-- Source records follows --

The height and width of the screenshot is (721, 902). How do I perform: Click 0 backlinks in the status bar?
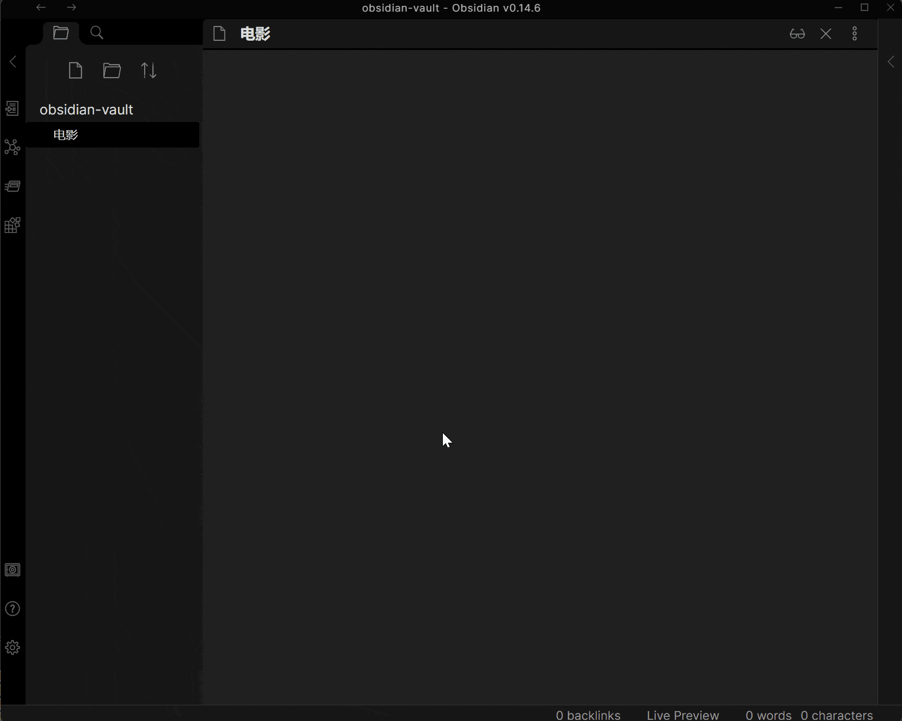click(x=588, y=715)
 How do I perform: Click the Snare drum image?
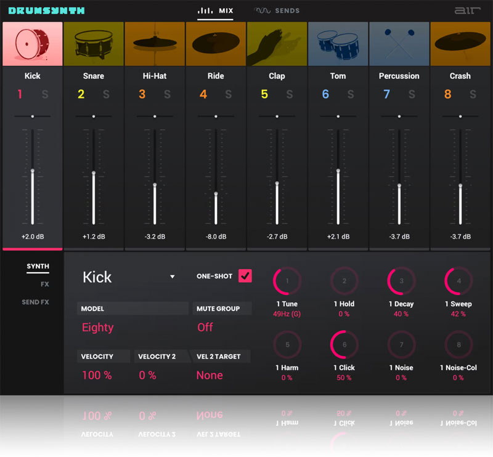tap(93, 44)
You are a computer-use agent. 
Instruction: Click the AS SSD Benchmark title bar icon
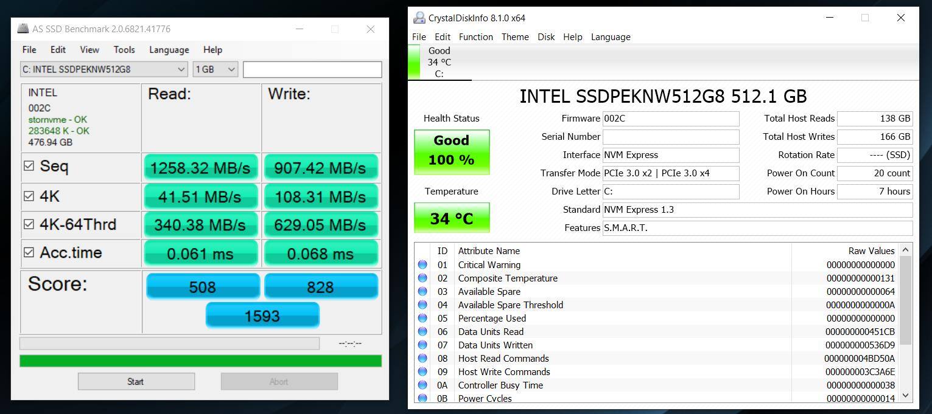click(23, 29)
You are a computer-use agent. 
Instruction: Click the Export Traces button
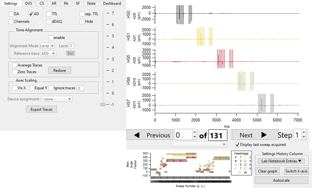42,109
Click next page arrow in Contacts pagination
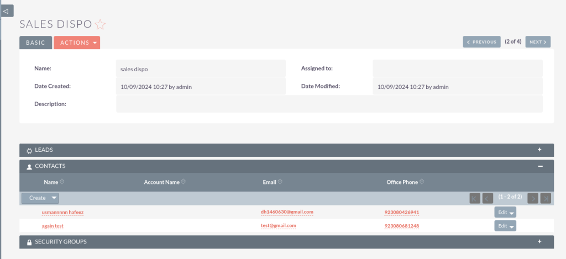The image size is (566, 259). point(533,198)
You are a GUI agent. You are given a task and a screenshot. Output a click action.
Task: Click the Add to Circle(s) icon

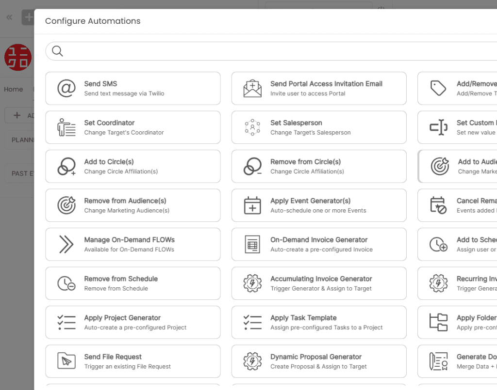coord(66,166)
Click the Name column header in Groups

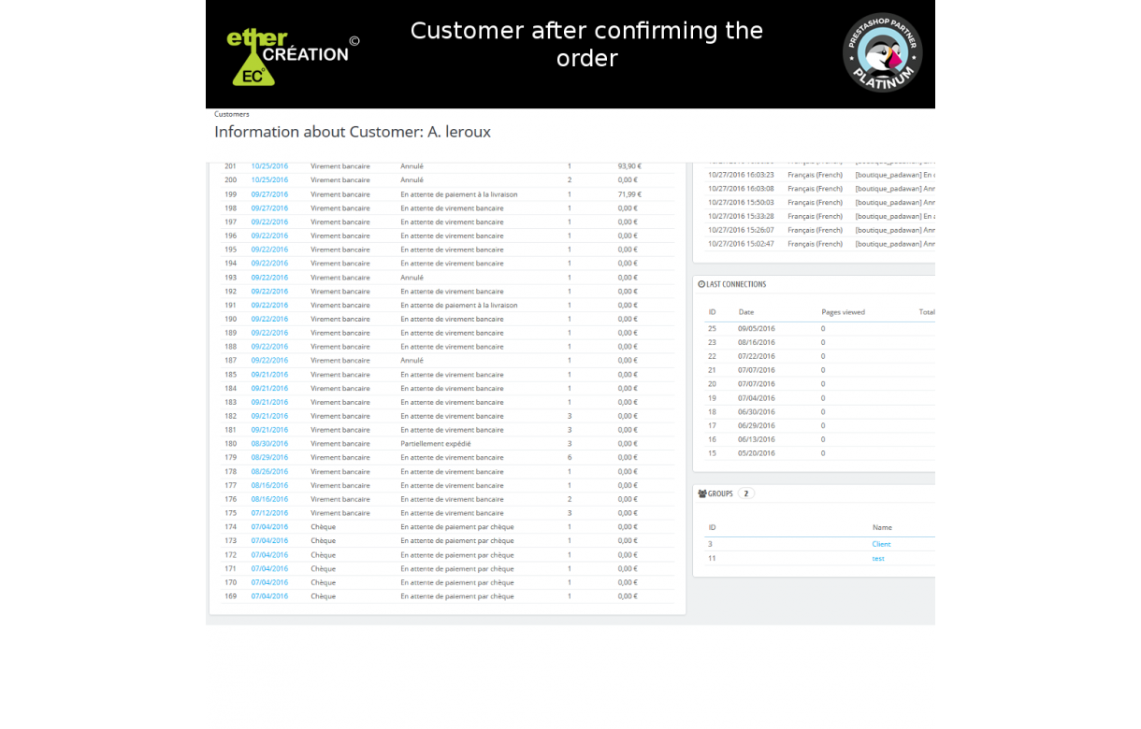coord(882,527)
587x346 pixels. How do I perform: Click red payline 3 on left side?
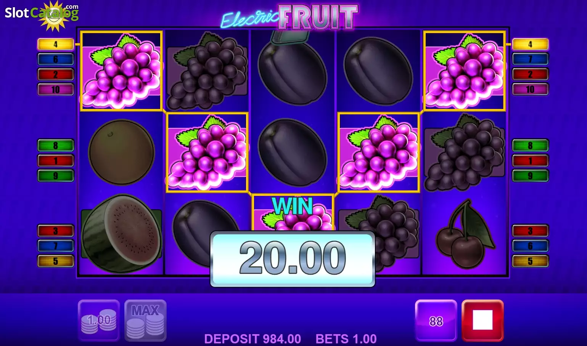pyautogui.click(x=56, y=231)
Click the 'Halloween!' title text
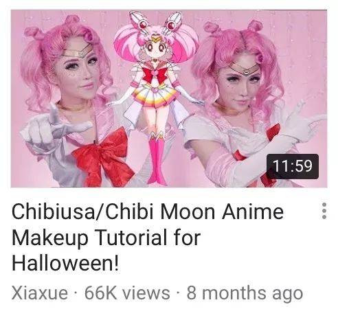Image resolution: width=338 pixels, height=320 pixels. click(x=65, y=263)
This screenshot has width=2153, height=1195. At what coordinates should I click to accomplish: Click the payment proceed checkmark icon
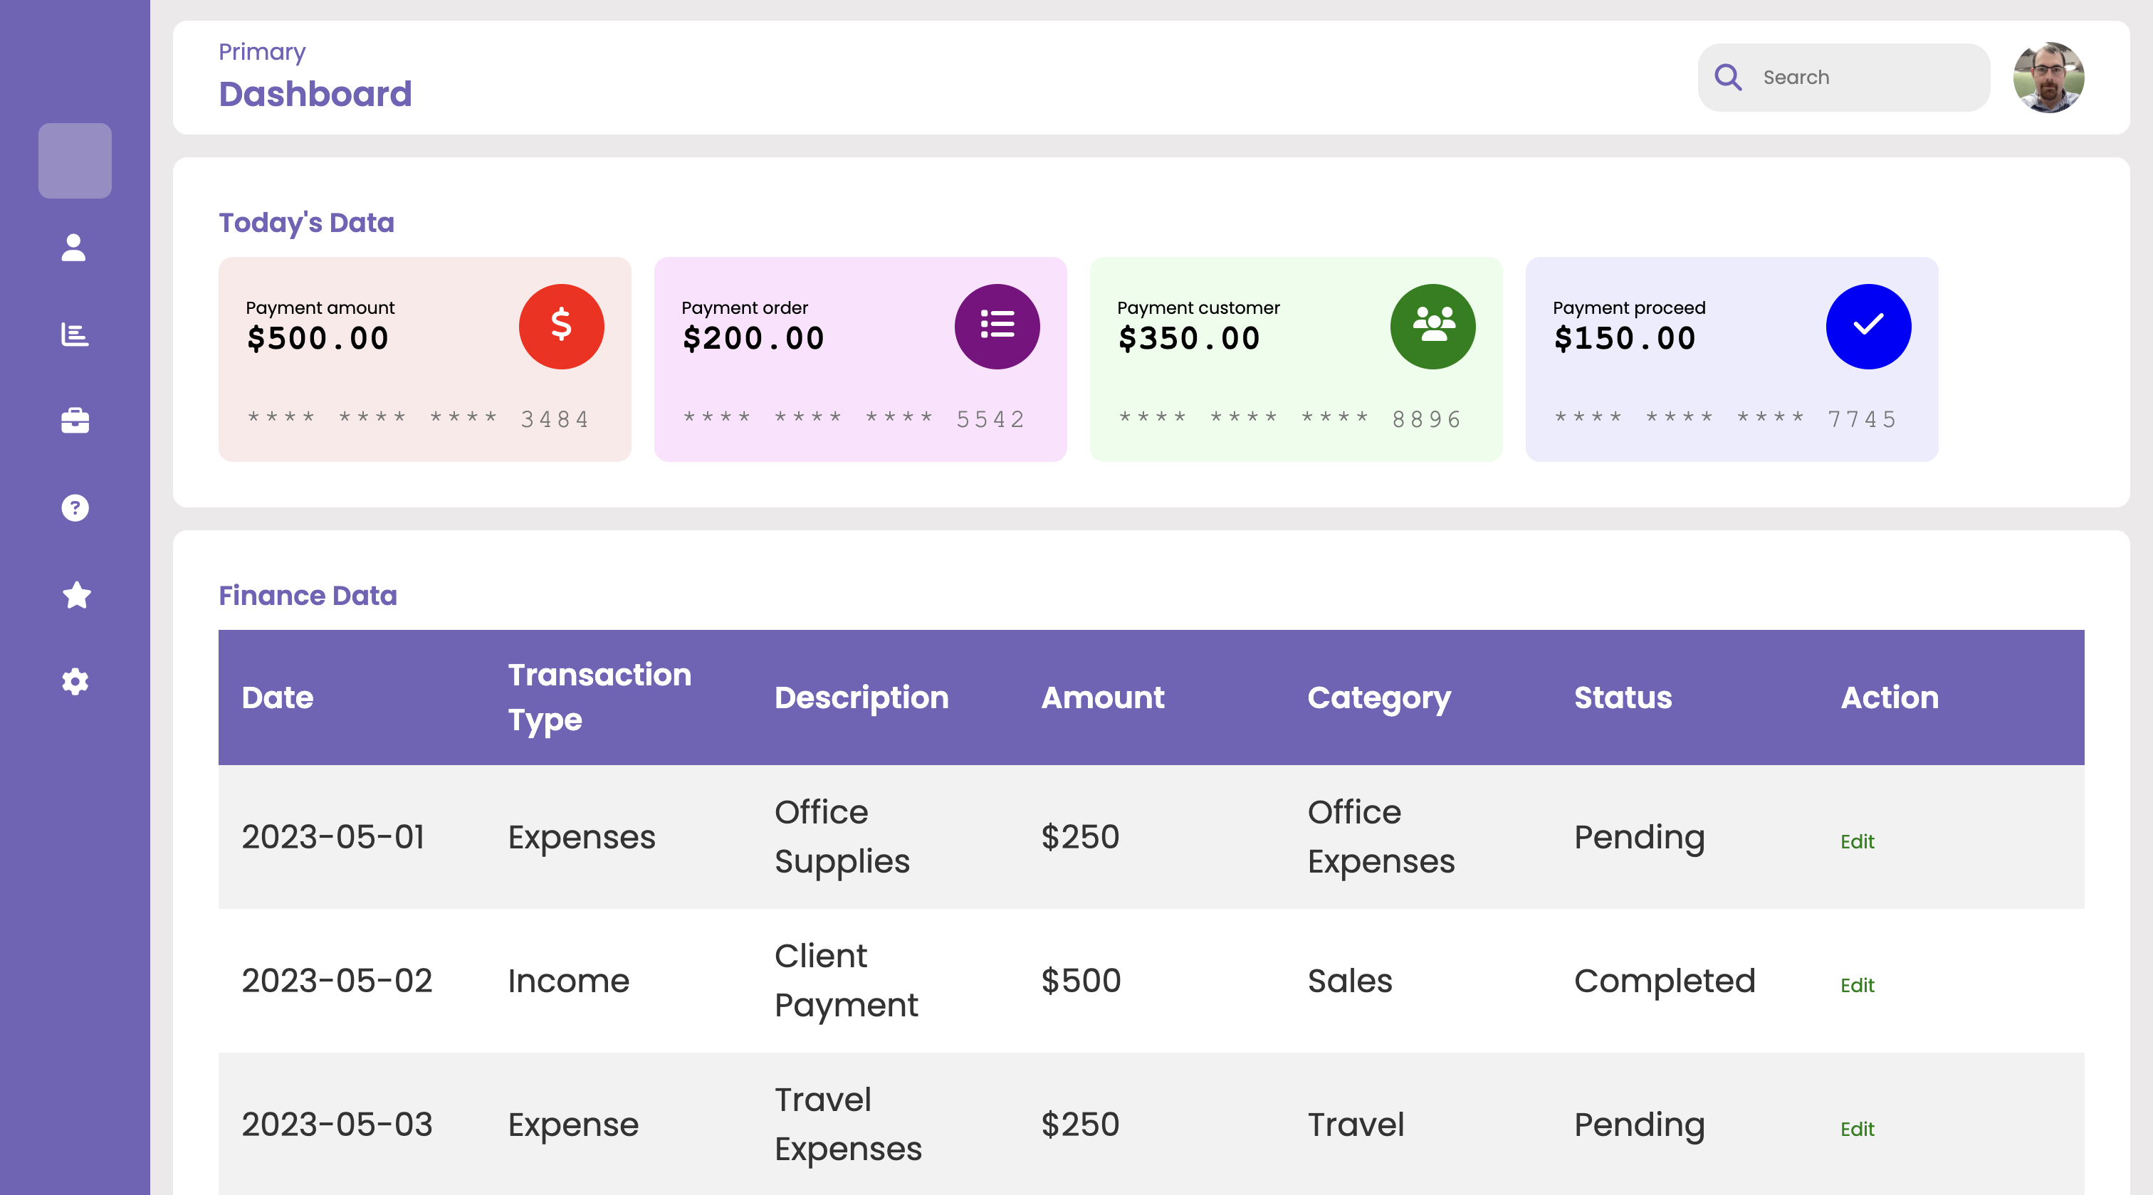tap(1867, 325)
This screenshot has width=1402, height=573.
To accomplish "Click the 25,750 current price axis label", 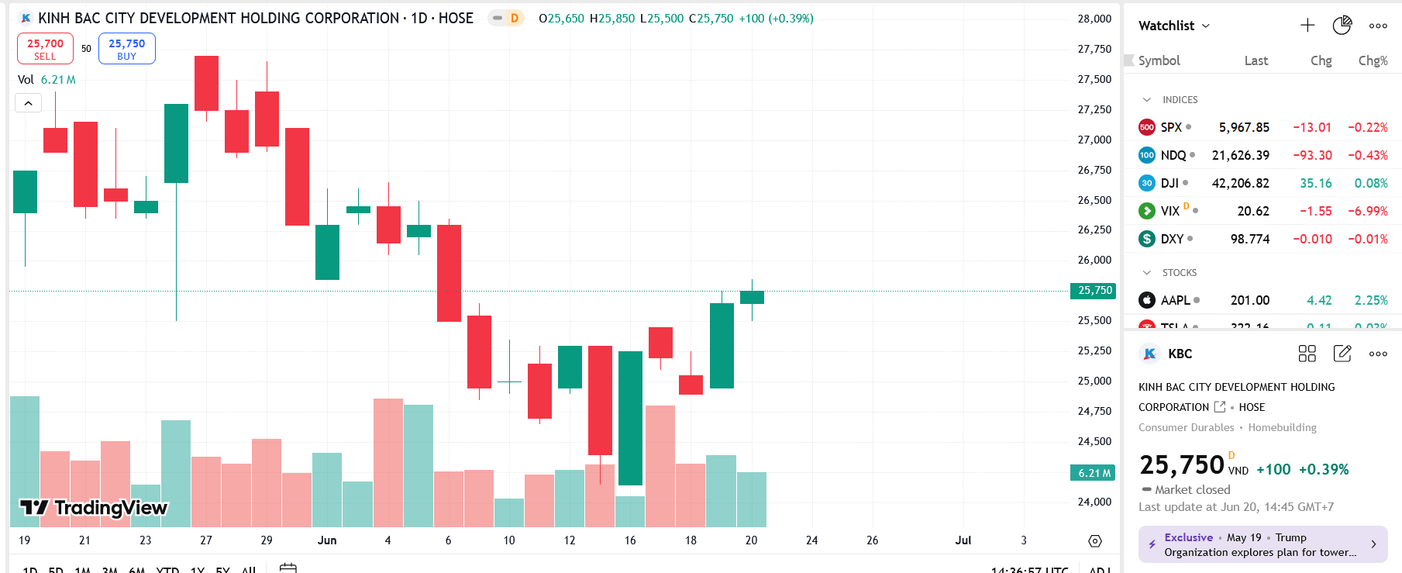I will [1094, 291].
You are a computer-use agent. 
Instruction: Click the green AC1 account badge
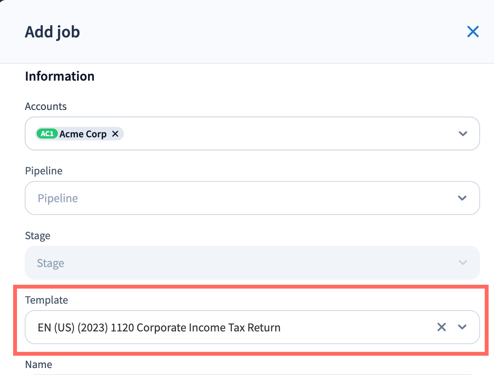click(x=47, y=133)
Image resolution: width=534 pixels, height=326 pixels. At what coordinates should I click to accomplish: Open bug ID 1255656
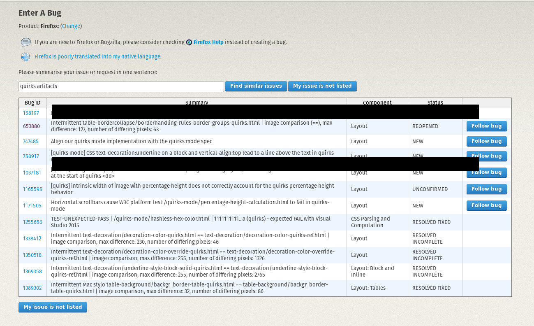click(32, 222)
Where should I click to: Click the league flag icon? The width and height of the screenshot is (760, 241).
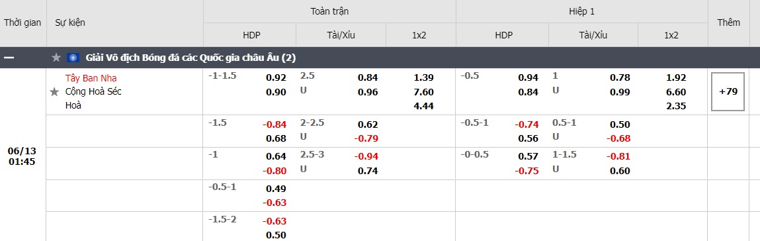click(73, 58)
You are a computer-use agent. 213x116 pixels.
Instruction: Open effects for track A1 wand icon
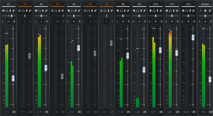tap(13, 11)
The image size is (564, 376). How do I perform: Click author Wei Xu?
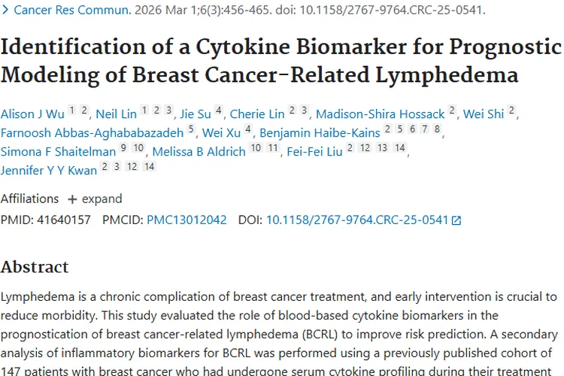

-- Source records concluded --

◆ **Exercise**
For this exercise, write out exactly the lines from the one with "Instruction: Click the green" through the last line of the records, inclusive, and leave each picture out.

◆ **Response area**
Instruction: Click the green AC1 account badge
click(x=47, y=133)
Image resolution: width=534 pixels, height=326 pixels. At what coordinates should I click to accomplish: Open bug ID 1255656
click(32, 222)
Where should I click to: Click the league flag icon? The width and height of the screenshot is (760, 241).
click(73, 58)
You are a computer-use agent. 213x116 pixels.
Instruction: Open effects for track A1 wand icon
tap(13, 11)
The image size is (564, 376). How do I perform: Click author Wei Xu?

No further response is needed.